The approved Final Specifications are:
- OpenID Shared Signals Framework 1.0 – Enables secure, real-time delivery of security events between any connected systems
- OpenID Continuous Access Evaluation Profile (CAEP) 1.0 – Defines how systems communicate session changes to maintain continuous security
- OpenID Risk Information Sharing and Coordination (RISC) 1.0 – Establishes standards for sharing account security changes between services
Why these standards are important
These specifications solve a critical gap that has left organizations vulnerable during the extended periods between user logins. Systems relying on federated identity had no way to receive security updates after initial login. Sessions often last days or weeks, during which user locations, device compliance, or organizational access may change dramatically. Organizations were forced to choose between disrupting users with constant re-authentication requests or accepting substantial security risks from outdated login information.
These standards create an ecosystem where security systems can instantly communicate threats across organizational boundaries. Enterprise device management systems can notify all connected services when a user’s device becomes non-compliant or compromised, while cybersecurity threat detection platforms can share intelligence about suspicious activities in real-time. Identity providers can immediately broadcast alerts about credential compromises or account takeovers, and applications can report anomalous user behaviour patterns to the broader security ecosystem.
“This coordinated approach makes zero trust security architectures practically achievable at global scale, where security decisions are continuously evaluated based on current, real-time information rather than outdated login credentials,” said Atul Tulshibagwale, co-chair of the OpenID Foundation’s Shared Signals Working Group.
“For financial services institutions, healthcare organizations, government agencies, and other security critical sectors, these specifications provide the standardized foundation needed to implement comprehensive zero trust security architectures and continuous access evaluation policies across their entire digital infrastructure.”
Significance of ‘Final Specification’ status
The OpenID Foundation’s approval establishes the specifications as the definitive global standard for continuous identity security, providing the foundation for protecting billions of users worldwide. The designation as Final Specifications provides crucial intellectual property protections and guarantees these standards will not undergo further revision.
The OpenID Foundation’s membership represents organizations responsible for protecting billions of user identities worldwide. Major technology leaders, including Apple, IBM, Okta, and others, have already adopted these protocols.

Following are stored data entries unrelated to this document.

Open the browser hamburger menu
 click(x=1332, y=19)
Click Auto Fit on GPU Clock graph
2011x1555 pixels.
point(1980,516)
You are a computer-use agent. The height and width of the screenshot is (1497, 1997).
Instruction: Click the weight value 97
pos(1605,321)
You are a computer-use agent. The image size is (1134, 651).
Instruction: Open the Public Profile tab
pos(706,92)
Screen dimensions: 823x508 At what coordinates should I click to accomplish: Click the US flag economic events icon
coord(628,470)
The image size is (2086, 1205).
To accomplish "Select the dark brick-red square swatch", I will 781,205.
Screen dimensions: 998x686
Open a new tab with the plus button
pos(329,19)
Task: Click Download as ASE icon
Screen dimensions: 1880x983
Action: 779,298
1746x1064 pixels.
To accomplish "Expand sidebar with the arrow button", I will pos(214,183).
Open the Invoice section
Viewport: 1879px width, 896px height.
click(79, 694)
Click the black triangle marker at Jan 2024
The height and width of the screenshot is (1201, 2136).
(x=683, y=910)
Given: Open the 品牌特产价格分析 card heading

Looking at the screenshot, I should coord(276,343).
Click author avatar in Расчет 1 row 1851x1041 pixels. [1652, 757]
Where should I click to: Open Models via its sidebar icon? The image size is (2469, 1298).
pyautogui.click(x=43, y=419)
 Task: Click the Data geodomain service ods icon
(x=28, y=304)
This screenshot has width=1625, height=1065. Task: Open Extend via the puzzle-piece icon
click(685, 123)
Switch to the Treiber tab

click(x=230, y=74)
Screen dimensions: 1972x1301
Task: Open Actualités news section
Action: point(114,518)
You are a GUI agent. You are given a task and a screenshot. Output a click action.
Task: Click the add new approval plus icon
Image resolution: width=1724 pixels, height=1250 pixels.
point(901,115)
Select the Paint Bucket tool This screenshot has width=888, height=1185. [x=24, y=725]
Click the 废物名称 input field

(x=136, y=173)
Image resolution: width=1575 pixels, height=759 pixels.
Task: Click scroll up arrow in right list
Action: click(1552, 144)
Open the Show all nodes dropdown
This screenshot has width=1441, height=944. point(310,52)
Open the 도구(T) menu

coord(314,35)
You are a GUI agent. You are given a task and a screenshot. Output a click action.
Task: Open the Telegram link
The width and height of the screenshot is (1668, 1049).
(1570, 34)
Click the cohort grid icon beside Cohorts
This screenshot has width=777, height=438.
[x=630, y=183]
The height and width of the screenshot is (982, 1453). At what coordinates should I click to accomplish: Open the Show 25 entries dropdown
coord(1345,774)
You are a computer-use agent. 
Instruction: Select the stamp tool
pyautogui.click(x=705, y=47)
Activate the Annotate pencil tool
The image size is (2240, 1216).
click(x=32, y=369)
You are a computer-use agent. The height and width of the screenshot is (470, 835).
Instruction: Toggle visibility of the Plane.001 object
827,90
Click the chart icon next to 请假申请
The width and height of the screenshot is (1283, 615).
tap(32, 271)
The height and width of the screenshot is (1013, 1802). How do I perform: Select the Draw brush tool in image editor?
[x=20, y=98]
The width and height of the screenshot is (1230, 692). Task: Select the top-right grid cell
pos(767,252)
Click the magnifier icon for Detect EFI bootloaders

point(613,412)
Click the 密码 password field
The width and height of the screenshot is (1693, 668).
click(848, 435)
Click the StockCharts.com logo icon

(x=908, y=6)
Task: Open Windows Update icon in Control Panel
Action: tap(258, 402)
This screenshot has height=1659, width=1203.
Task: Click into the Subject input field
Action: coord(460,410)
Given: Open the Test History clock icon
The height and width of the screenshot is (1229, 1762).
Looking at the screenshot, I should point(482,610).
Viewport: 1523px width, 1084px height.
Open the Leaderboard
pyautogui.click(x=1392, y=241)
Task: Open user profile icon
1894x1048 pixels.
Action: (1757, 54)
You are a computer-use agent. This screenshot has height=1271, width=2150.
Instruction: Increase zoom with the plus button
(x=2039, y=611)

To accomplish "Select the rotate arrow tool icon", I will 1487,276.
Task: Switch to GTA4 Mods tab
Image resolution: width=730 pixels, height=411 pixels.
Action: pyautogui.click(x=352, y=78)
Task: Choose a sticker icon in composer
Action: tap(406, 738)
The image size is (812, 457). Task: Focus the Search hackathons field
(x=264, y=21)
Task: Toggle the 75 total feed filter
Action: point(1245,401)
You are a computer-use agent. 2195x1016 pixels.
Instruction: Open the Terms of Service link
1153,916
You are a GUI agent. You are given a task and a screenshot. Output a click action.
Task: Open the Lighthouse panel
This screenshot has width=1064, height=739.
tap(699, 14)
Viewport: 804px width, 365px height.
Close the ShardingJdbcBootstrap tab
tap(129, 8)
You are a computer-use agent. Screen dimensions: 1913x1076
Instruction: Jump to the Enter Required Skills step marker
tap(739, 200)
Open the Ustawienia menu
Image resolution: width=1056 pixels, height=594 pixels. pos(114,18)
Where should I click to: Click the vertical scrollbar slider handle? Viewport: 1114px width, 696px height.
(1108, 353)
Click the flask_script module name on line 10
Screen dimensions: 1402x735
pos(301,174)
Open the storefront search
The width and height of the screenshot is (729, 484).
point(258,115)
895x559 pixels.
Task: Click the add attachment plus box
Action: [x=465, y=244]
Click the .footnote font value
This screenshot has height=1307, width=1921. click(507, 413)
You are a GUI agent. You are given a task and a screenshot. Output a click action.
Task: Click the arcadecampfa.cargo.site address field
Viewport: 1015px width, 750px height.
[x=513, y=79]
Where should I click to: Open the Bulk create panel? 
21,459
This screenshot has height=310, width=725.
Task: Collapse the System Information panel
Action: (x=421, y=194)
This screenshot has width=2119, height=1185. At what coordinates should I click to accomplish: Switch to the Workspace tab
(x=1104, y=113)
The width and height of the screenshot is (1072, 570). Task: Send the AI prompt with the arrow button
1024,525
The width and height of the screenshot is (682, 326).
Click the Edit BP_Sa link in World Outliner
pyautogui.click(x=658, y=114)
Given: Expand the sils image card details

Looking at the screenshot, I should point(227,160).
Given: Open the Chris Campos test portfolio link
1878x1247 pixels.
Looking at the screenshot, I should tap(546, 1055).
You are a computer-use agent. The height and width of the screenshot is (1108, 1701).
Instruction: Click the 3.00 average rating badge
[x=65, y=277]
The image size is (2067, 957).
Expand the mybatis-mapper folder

Gail Hodges, the OpenID Foundations’ Executive Director, said: “The fact that the first three specifications in the Shared Signals family are Final is a material milestone in the adoption of the specification. This status unlocks the ability of many governments to adopt the specifications, and encourages many CTOs and CISOs that the specifications are completely stable and ready for adoption. The OIDF recognizes all the countless hours the Shared Signals WG cochairs, contributors, and implementers have played in conceiving, maturing and now scaling this family of specifications, specifications we perceive as vital to the health of identity and security ecosystems globally.”